Born in Peoria, he grew up in a tight-knit Lebanese family of five children. While attending Spalding Institute he was a stand out on the football field, and also started working in the summer of 1963 as a Laborer. Mike worked every summer from his junior year in high school through college.
Those early days as a Laborer instilled respect for the craft into Mike. He remembers walking onto a job as a high school student and being asked immediately by an older Laborer, Charlie Keefer, “Where is your card?” Mike didn’t have his card with him and was told if he wanted to work tomorrow he had better have his card. The next day Mike brought his card in, and was then told by Charlie that Mike’s dues were behind, and if he wanted to work the next day he had better make sure his dues were paid up.
“This was a good wake-up call. Charlie told him, ‘This is my livelihood, so you have to be up to date on your dues.” “As a high school student lifting block,” Mike said, “you don’t appreciate it at the time, but those were great times and people.” Mike and Charlie became great friends until Charlie’s passing. “Although he was much older than I,” Mike stated, “I earned his respect, not an easy thing to do as a high school kid with those old-timers – and I respected him as well.”
Having lost only one game in his senior year, Mike won a scholarship to the University of Wyoming, where he completed a physical education degree and played as an offensive tackle. While finishing his career at the University of Wyoming, the Wyoming Cowboys played in both the Sun Bowl and the Sugar Bowl. Five senior teammates of Mike’s went on to play in the NFL.
Drafted by the Los Angeles Rams, Mike played on a few of George Allen’s teams. Mike remembers playing in a divisional championship game, after losing, thinking “we’ll be back next year,” but next year never came. Mike was drafted in 1968 and played only a partial season because of military duty. “A mature team,” is how Mike remembers the Rams, with older and seasoned players with few rookies.

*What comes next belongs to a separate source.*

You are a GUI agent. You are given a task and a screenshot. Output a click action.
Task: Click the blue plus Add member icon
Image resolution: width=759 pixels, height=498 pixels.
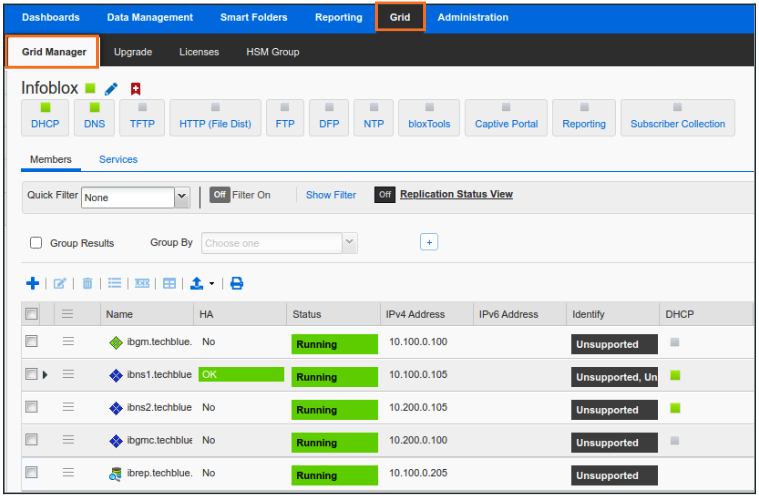(32, 284)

In 1970 he was traded to the St. Louis Cardinals for one year, then back to the Rams for two more seasons. He completed his football career in 1973 in Vancouver, playing in the Canadian Football League. Mike noticed that the Canadian players were of high quality, but did not always have the size of NFL players.
“35 multi-millionaires” would be his teammates today, Mike said. Thanks to union organization through the Players’ Association, football players receive much better pensions and protection today. When he started, it took five years to vest for a pension and the average playing life in the NFL was 4.2 years. Thanks to the union the vesting period was lowered to four years and today it is a three-year requirement.
In 1976 Mike returned to Peoria and Local 165. As a student he had paid $2.50 in dues and made $3.60 an hour, with no benefits. In 1976 he returned to wages of $9 an hour plus a pension and health and welfare programs.
The 1980s recession brought work to a standstill. Mike went to Bloomington in 1985 to work on the Diamond Star auto factory (today Mitsubishi). “There were good people and workers in Bloomington,” he remembers.
In the mid-1980s he ran for union office, first becoming sergeant-at-arms. In 1989 he ran for President of Local 165, winning that office. One month into his term the local’s secretary-treasurer, Skeez Hasty retired, and so Mike became the secretary-treasurer. In 1992 Mike ran for business manager, a post he filled until his 2001 retirement.
Mike uses an athletic analogy to talk about a business manager’s job. “It’s like a hurdle race, one hurdle after another. You get over each one and there’s another one ahead.” At the same time, he appreciates what he was able to do for people as a union leader. “As a business agent, you get to help a lot of people and make a lot of friends. Sometimes you mix up the crews and that makes people better acquaintances, better union people.” Duane Demmin served as Secretary-Treasurer with Mike; the two had a great working relationship.
“Duane was the butcher,” Mike remembered. “He cut the fat out of everything possible, and as a result, the local was able to lower the check-off dues and still put money in the bank. Duane did a great job and it was a great feeling being able to help the members.”
Despite a current cancer battle and having survived a previous one, Mike is still active in the Laborers services as a retiree coordinator. He is proud that LiUNA retirees, if they keep their dues paid, have a free $2000 life insurance benefit, a drug card and access to other medical services. Mike keeps a sharp eye on the Laborers’ benefit package and is always looking for an affordable way to expand coverage for Laborers and their families.
Despite the medical challenges, Mike is active daily, keeping in touch with his local and with John Penn, Midwest Region Vice-President, someone he served with over the years and for whom he has a fond respect.
It’s a long way from the school yard at St. Patrick’s grade school in Peoria, Illinois, playing pick-up sports and ending up an NFL player. Even more rewarding is Mike’s real commitment to his fellow union members, trying to help insure a comfortable and secure life for those workers, a “record” that is hard to beat, no matter the playing field.